• [Aim of the task] Please read the records below and return each line holding the string "same".
Data shown Block Start
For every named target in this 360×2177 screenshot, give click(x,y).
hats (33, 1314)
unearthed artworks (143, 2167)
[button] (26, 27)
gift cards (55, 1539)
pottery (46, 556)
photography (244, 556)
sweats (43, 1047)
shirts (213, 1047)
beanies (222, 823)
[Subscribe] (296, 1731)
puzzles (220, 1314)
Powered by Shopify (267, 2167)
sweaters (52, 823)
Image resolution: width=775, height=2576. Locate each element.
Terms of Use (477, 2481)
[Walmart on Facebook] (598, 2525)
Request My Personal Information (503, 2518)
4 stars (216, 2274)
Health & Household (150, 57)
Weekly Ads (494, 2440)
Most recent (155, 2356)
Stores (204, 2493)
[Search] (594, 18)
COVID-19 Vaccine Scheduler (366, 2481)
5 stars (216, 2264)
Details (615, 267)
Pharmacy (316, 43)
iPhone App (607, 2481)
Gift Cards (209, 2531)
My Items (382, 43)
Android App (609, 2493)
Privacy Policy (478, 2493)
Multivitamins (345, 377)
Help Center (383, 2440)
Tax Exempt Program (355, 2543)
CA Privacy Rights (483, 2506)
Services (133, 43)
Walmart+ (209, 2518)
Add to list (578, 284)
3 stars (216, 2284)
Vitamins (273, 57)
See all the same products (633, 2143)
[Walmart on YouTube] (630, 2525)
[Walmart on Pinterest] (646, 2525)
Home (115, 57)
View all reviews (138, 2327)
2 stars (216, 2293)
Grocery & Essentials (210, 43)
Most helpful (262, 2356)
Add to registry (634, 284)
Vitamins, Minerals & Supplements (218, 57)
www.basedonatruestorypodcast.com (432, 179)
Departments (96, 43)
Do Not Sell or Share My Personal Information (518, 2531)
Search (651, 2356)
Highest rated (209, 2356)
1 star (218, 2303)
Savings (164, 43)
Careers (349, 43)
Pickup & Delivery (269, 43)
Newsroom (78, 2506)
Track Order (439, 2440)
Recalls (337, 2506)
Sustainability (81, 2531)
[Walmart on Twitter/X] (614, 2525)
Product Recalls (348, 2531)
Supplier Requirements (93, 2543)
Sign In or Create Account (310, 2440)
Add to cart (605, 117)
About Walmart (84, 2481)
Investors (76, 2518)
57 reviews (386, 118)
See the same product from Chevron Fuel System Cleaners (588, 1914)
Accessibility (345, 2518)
Data shown Block End
• [Your solution]
See all the same products (633, 2143)
See the same product from Chevron Fuel System Cleaners (588, 1914)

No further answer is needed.